NREL prepares four wave energy devices for PacWave South deployment

NREL prepares four wave energy devices for PacWave South deployment

Researchers at the National Renewable Energy Laboratory (NREL) are helping four wave energy devices prepare to survive a big first: They will be the first technologies deployed at PacWave South, a grid-connected wave energy test site off the Oregon coast that opens in 2025.

NREL’s pre-PacWave lab support, which is funded by the U.S. Department of Energy’s Water Power Technologies Office, will help ensure these devices and three additional earlier-stage designs can edge closer to commercial success or ace their open-ocean trial.

And the upcoming PacWave trials can help more than just individual devices get that edge; they could also help build confidence in the entire wave energy industry, NREL said.

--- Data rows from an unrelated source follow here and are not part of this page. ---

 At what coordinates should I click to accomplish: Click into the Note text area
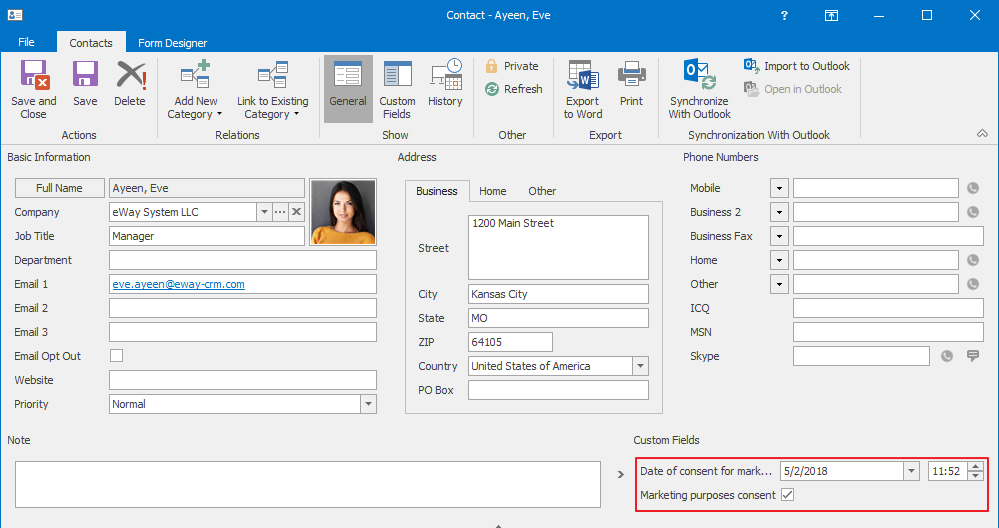pos(307,484)
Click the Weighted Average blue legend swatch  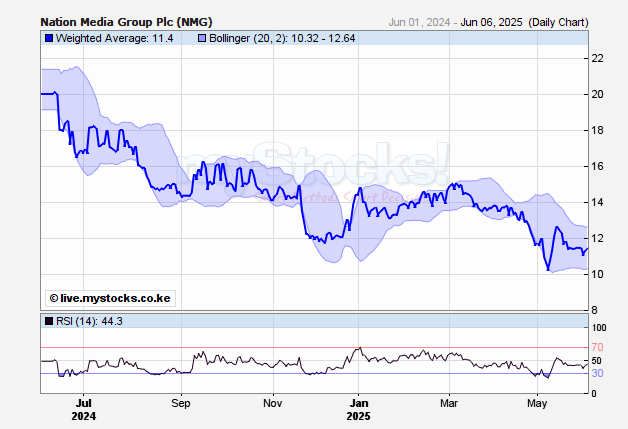(x=47, y=39)
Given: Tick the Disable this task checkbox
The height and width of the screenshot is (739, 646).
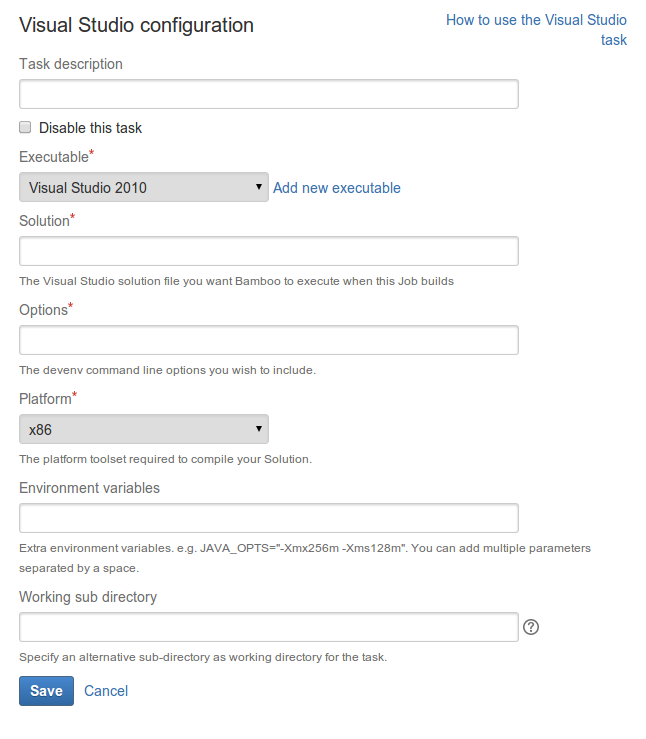Looking at the screenshot, I should coord(25,127).
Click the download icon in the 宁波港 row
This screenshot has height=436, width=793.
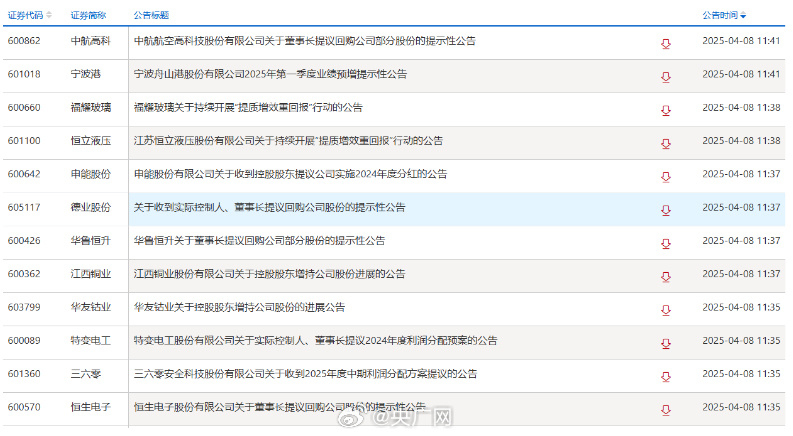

“Wave energy resources are predictable and reliable,” said Michael Lawson, marine energy group manager for NREL’s water power research and development program. That makes wave energy a dependable partner for other, more variable renewable energy resources, like wind energy and solar power. Because of that, Lawson said, “wave energy could help support our country’s transition to clean energy.”

The U.S. marine energy resource equates to about 60% of the country’s annual electricity needs. To harness a portion of that power, researchers must validate and refine today’s technologies by subjecting devices to both lab-fabricated waves and the real thing at test sites like PacWave or the U.S. Navy’s Wave Energy Test Site in Kaneohe, Hawaii. The Hawaii site offers a gentler transition from lab to ocean, with waves about four times less energetic than those that roll through PacWave South.

“PacWave’s test site will expose devices to the harsh ocean conditions necessary to rigorously test their performance and reliability,” Lawson said. But those conditions mean testing at PacWave South can be a riskier, though necessary, step for the four wave energy devices.

With help from NREL’s water power experts and instruments, four companies — CalWave Power Technologies Inc., Columbia Power Technologies, Littoral Power Systems and Portland State University (working with Aquaharmonics) — will put their prototypes through rigorous testing to see if they can withstand extreme waves, corrosive salt water and the constant pressure exerted by wave after wave. Three other companies — Dehlsen Associates, Integral Consulting and Oscilla Power Inc. — will receive feedback on their designs so they can hone them before building a prototype.

NREL’s experts can, for example, stress-test different components to see how long they might endure, check how a device might operate once connected to the grid, calculate a technology’s economic potential, or collect data on a prototype during operation (often with a custom-made Modular Ocean Data Acquisition system, or MODAQ).

Each of the four PacWave-destined wave energy devices will receive specialized support. NREL experts will, for example, search for flaws lurking in testing plans, designs, instruments or physical components. These final checks will help ensure each device functions as intended during its PacWave trial.

Several companies will receive a custom MODAQ, a cousin of the one NREL researchers built for Columbia Power Technologies’ autonomous offshore energy device. Integral Consulting will receive guidance on how to use large marine energy data sets to model and validate its early-stage technology design. And Dehlsen Associates and Oscilla Power will work to hone their designs. NREL experts will help the two companies model how their ideas might operate in real waves.